Troubleshooting SD WAN – FortiOs 6.2

Troubleshooting

Tracking SD-WAN sessions

You can check the destination interface in FortiView in order to see which port the traffic is being forwarded to.

The example below demonstrates a source-based load-balance between two SD-WAN members.

  • If the source IP address is an even number, it will go to port13.
  • If the source IP address is an odd number, it will go to port12.

For information on other features of FortiView, see FortiView on page 91.

Understanding SD-WAN related logs

This topic lists the SD-WAN related logs and explains when the logs will be triggered.

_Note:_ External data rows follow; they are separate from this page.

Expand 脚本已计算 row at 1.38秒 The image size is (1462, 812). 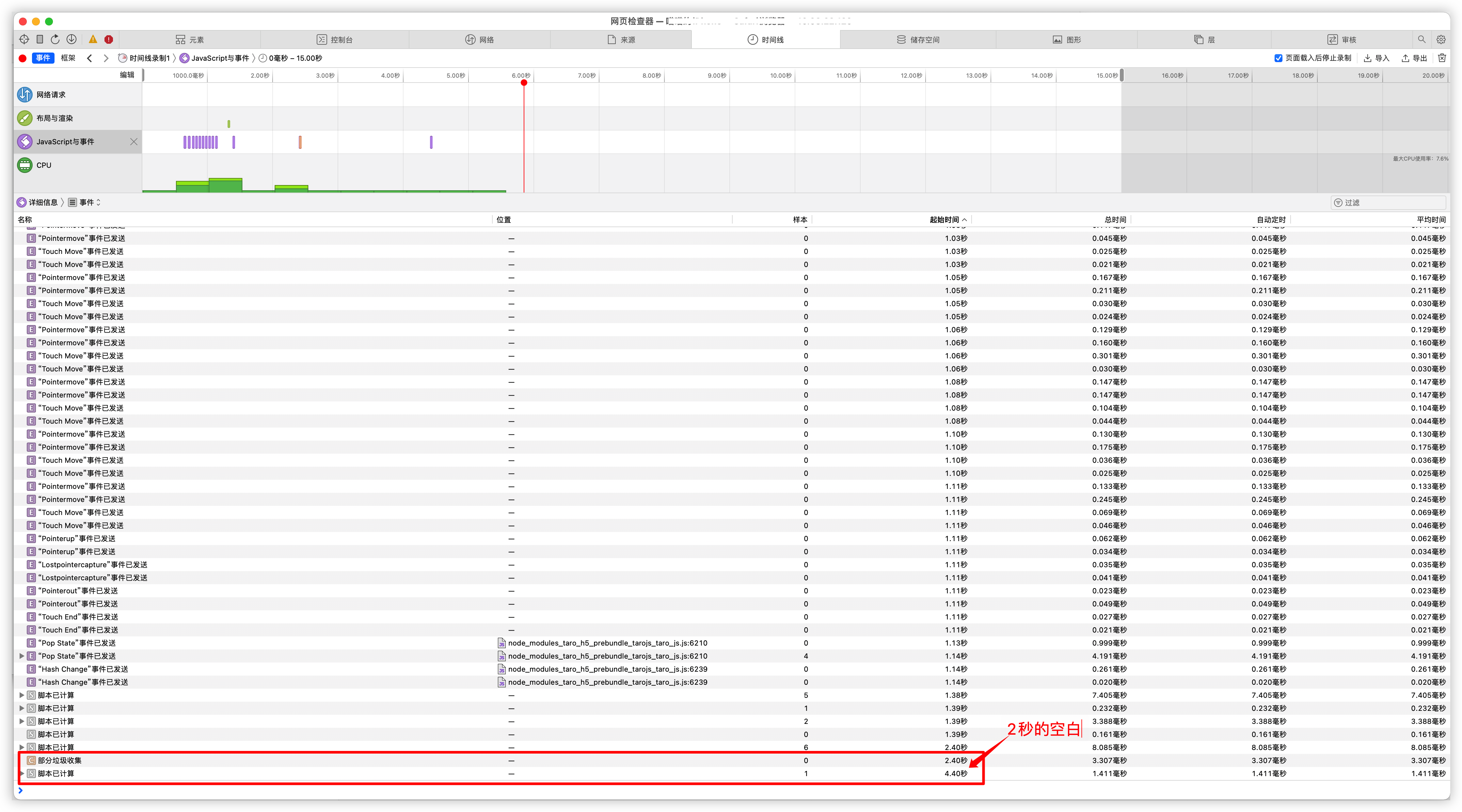coord(22,695)
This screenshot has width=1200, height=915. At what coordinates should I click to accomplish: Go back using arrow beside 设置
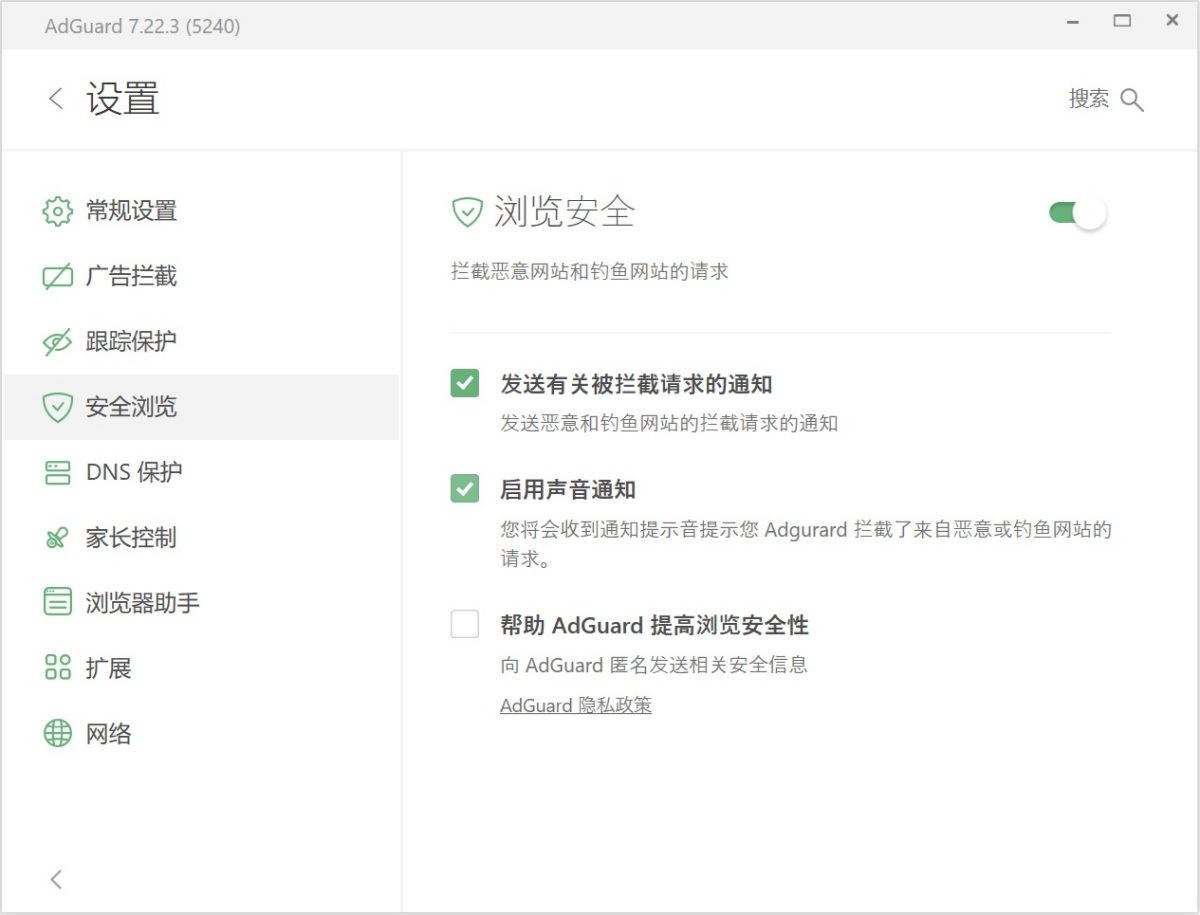[x=56, y=98]
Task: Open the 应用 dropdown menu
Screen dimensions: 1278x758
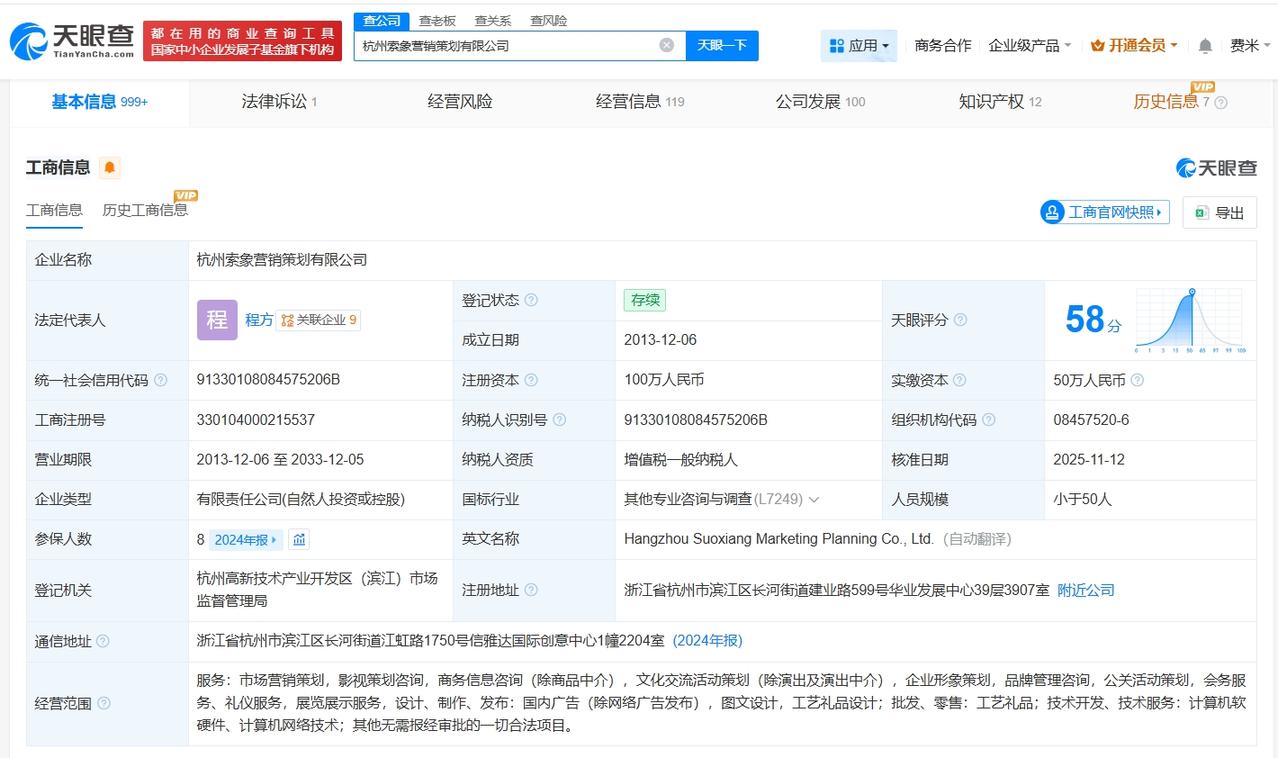Action: 859,46
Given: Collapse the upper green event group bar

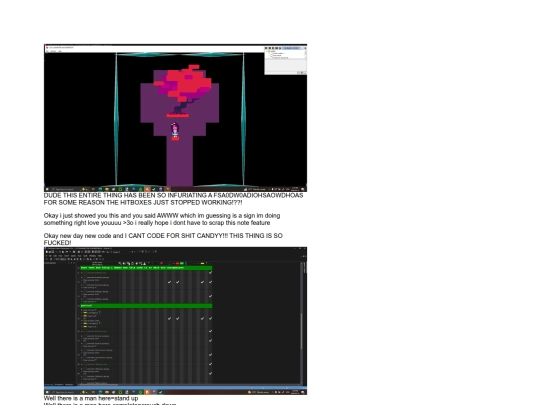Looking at the screenshot, I should tap(146, 268).
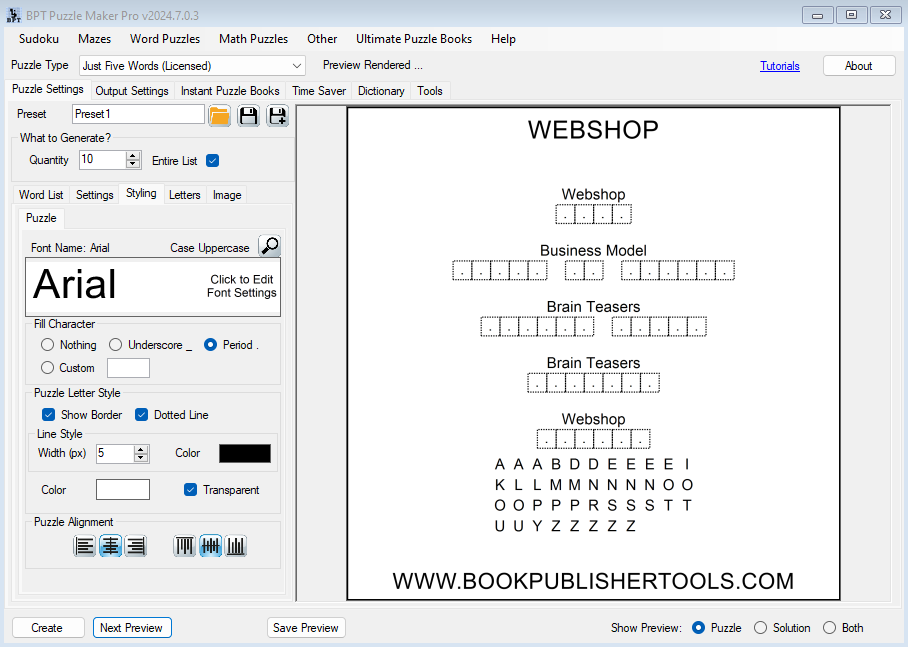Open preset using the folder icon
The width and height of the screenshot is (908, 647).
tap(220, 115)
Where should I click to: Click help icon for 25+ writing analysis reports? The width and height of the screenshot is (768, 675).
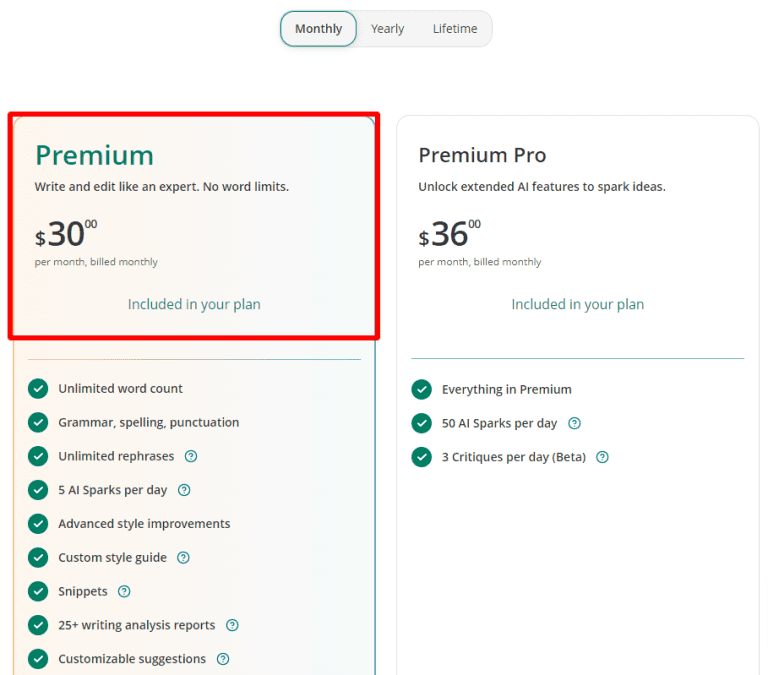tap(232, 625)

Health-check detects a failure:

  • When health-check detects a failure, it will record a log:

34: date=2019-03-23 time=17:26:06 logid=”0100022921″ type=”event” subtype=”system” level=”critical” vd=”root” eventtime=1553387165 logdesc=”Routing information changed” name=”test” interface=”R150″ status=”down” msg=”Static route on interface R150 may be removed by health-check test. Route: (10.100.1.2->10.100.2.22 ping-down)”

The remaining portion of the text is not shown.